[Problem description]: Identify, in the records below, every line where the string "computer" appears, and copy each such line.

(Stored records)
<<<<

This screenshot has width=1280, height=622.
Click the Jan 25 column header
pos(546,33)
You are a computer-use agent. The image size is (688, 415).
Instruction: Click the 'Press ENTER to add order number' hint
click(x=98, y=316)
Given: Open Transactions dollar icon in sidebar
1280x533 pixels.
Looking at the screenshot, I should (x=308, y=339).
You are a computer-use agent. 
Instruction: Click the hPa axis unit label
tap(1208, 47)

>>>>

[Solution to this exercise]:
You are a computer-use agent. The image size is (688, 415).
You are a computer-use agent. 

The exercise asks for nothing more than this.